▸ **Reading passage**:
━━━━━━━━━━━━━━━━
Nunez v. Professional Transit Management of Tucson Inc.

Decision Date18 May 2011
Docket Number2 CA-CV 2010-0201
PartiesERA C. NUNEZ, as personal representative of the Estate of LINDA JOYCE BROWN, Plaintiff/Appellee, v. PROFESSIONAL TRANSIT MANAGEMENT OF TUCSON, INC., an Arizona corporation; and GRACE ZOELLNER, a single woman, Defendants/Appellants.
CourtArizona Court of Appeals

NOTICE: THIS DECISION DOES NOT CREATE LEGAL PRECEDENT AND MAY NOT BE CITED EXCEPT AS AUTHORIZED BY APPLICABLE RULES. See Ariz. R. Supreme Court 111(c); ARCAP 28(c); Ariz. R. Crim. P. 31.24

MEMORANDUM DECISION

Not for Publication Rule 28, Rules of Civil Appellate Procedure

APPEAL FROM THE SUPERIOR COURT OF PIMA COUNTY

Cause No. C20090652

Honorable Stephen C. Villarreal, Judge

AFFIRMED

Law Office of William D. Nelson, P.C.

By William D. Nelson

Tucson

and

Knapp & Roberts, P.C.

By David L. Abney

Scottsdale

Attorneys for Plaintiff/Appellee

Snell & Wilmer L.L.P.

By William N. Poorten, Andrew M. Jacobs,

and Robert C. Garcia

Tucson

Attorneys for Defendants/Appellants

VÁSQUEZ, Presiding Judge.
━━━━━━━━━━━━━━━━
▸ **Data provided**:
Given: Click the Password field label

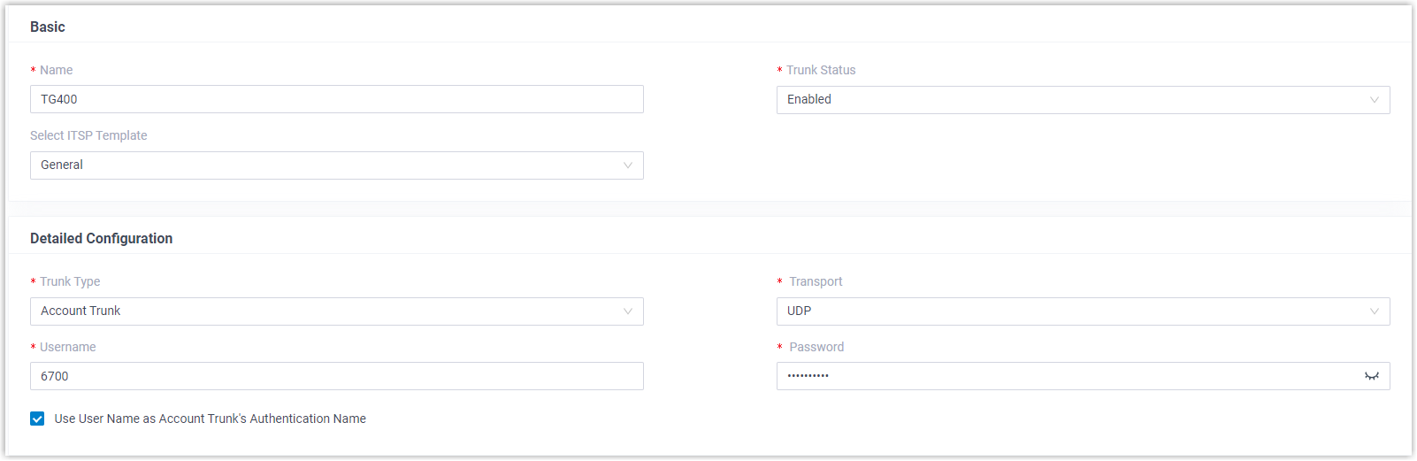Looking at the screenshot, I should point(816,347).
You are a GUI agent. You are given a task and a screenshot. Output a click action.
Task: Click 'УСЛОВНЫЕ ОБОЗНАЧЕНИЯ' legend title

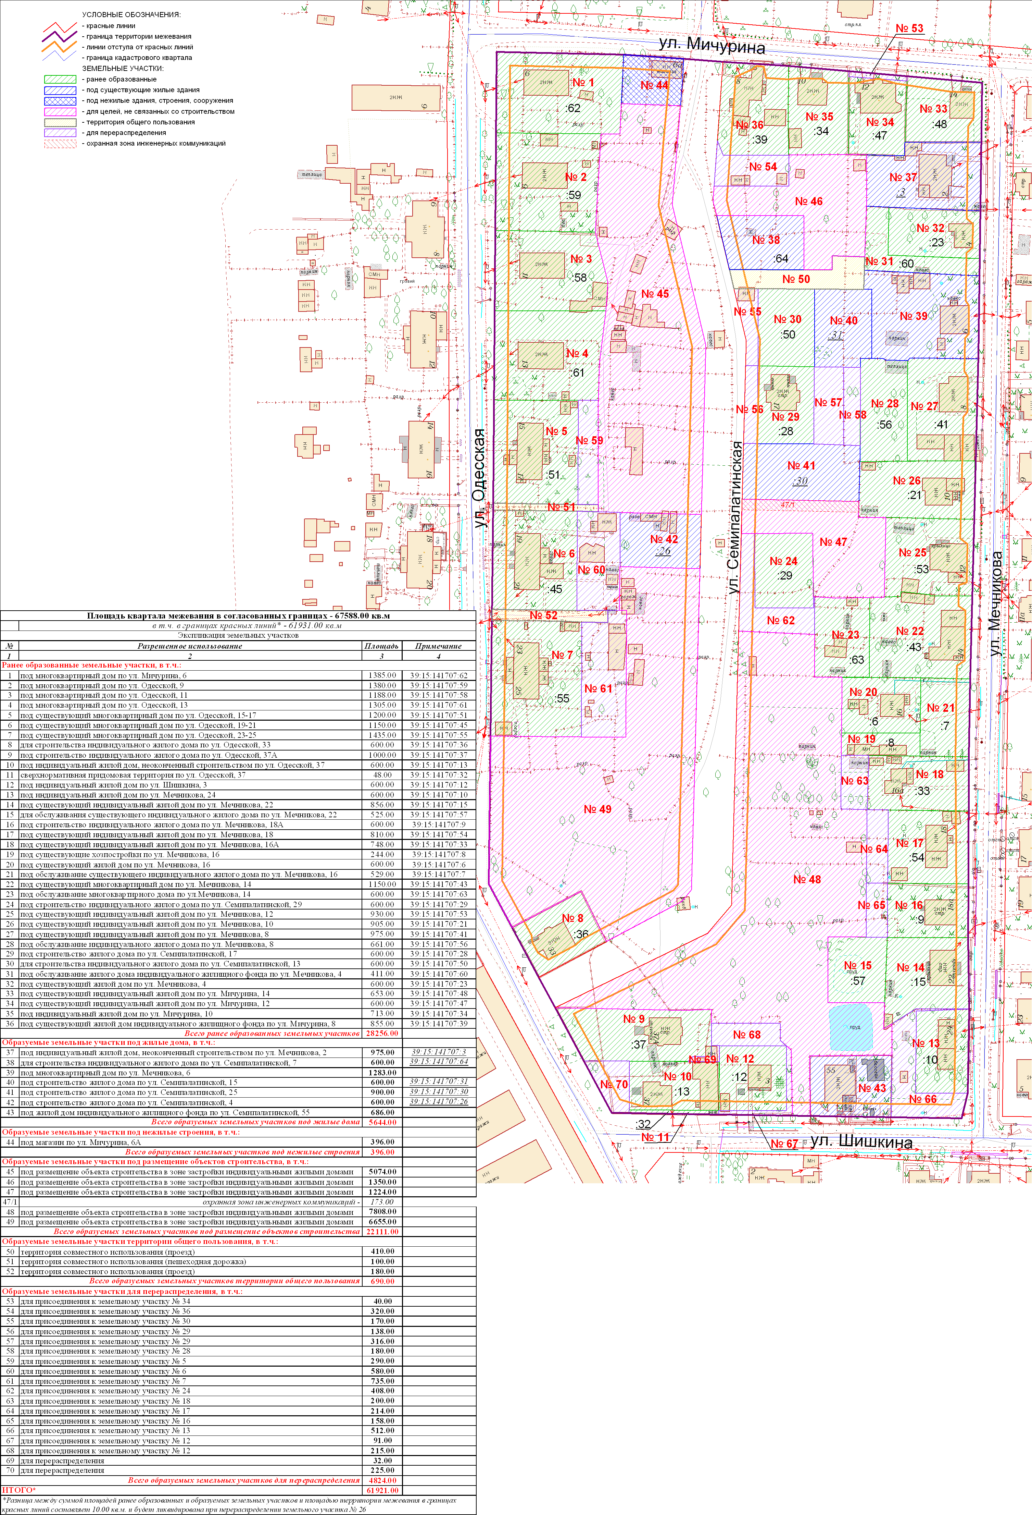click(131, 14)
━━━━━━━━━━━━━━━━
▸ **Given instruction 1**: On what date was the Nunez v. Professional Transit Management of Tucson decision issued?
▸ **Given instruction 2**: Carry on the Nunez v. Professional Transit Management of Tucson decision from its last line.

▸ **Expected output 1**: 18 May 2011

▸ **Expected output 2**:
¶1 In this personal injury action, Professional Transit Management of Tucson, Inc., doing business as SunTran, and Grace Zoellner (collectively, "SunTran"), appeal from the judgment entered after a jury verdict in favor of appellee Era Nunez, as personal representative of the estate of Linda Brown. On appeal, SunTran argues the trial court failed to instruct the jury on the appropriate standard of care. It also contends the court erred in several of its evidentiary rulings, in its rulings on jury instructions, and in refusing to hear SunTran's motion for judgment as a matter of law, filed pursuant to Rule 50, Ariz. R. Civ. P., until after the jury had begun deliberations. For the reasons stated below, we affirm.

Factual and Procedural Background

¶2 We view the facts in the light most favorable to sustaining the jury's verdict. Crackel v. Allstate Ins. Co., 208 Ariz. 252, ¶ 3, 92 P.3d 882, 885 (App. 2004). On May 2, 2008, Brown, who was in a wheelchair, boarded a bus operated by SunTran and driven by Zoellner. Following SunTran's standard procedures, Zoellner secured the wheelchair to the bus to prevent the chair from moving but, contrary to SunTran's policy, did not ask Brown if she wished to wear a seat belt to secure her in the wheelchair.

¶3 At one point during the route, after Zoellner had stopped the bus in traffic, she released the brake when traffic began to move, but made a "panic stop" when the vehicle in front of her stopped abruptly. Brown was thrown from her wheelchair and sustained injuries. Although SunTran kept video- and audio-taped footage of the incident, it did not preserve footage of Brown boarding the bus or of Zoellner securing her wheelchair, nor did it preserve Automated Vehicle Locator data that would have shown whether Zoellner was running late that day.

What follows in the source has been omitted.